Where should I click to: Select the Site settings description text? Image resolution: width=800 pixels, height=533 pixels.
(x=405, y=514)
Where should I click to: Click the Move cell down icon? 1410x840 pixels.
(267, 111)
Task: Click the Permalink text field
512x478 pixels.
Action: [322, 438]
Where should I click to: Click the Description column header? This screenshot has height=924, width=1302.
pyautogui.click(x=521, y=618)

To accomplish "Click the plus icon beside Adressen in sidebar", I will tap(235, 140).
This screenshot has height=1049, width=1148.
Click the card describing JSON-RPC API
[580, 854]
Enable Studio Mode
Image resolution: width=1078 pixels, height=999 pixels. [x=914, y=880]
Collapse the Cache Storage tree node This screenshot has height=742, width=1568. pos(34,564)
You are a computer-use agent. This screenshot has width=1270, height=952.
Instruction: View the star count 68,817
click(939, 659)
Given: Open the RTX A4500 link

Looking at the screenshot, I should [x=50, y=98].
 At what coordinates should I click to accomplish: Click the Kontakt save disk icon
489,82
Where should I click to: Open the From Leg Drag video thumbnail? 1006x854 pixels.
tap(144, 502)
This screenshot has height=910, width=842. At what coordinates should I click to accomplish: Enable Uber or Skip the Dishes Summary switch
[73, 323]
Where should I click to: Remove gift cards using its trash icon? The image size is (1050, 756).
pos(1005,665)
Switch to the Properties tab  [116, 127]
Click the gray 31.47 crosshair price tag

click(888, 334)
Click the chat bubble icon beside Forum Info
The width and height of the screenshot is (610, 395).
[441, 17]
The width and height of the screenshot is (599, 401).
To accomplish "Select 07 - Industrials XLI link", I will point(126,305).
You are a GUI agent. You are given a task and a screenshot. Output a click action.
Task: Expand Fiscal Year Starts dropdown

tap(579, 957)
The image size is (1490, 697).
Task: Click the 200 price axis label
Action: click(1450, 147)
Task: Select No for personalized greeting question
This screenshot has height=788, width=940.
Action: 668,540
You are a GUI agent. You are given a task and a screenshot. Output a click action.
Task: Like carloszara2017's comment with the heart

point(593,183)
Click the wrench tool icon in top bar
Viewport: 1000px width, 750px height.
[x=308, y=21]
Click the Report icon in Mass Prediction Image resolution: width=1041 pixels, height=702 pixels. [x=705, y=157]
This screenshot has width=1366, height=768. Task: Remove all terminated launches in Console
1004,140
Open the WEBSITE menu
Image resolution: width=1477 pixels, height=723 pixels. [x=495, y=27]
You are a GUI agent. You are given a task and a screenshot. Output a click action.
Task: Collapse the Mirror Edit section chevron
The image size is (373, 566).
= = = =
*TO DO*.
Exactly the lines from the one containing "Click the wrench tool icon in top bar" through the final line of the records above are needed, copied word for word.

*RESPONSE FOR THIS EXERCISE*.
Click the wrench tool icon in top bar
Viewport: 1000px width, 750px height.
[x=308, y=21]
Click the Report icon in Mass Prediction Image resolution: width=1041 pixels, height=702 pixels. [x=705, y=157]
This screenshot has width=1366, height=768. Task: Remove all terminated launches in Console
1004,140
Open the WEBSITE menu
Image resolution: width=1477 pixels, height=723 pixels. [x=495, y=27]
You are a GUI agent. You are given a task and a screenshot. Output a click action.
Task: Collapse the Mirror Edit section chevron
The image size is (373, 566).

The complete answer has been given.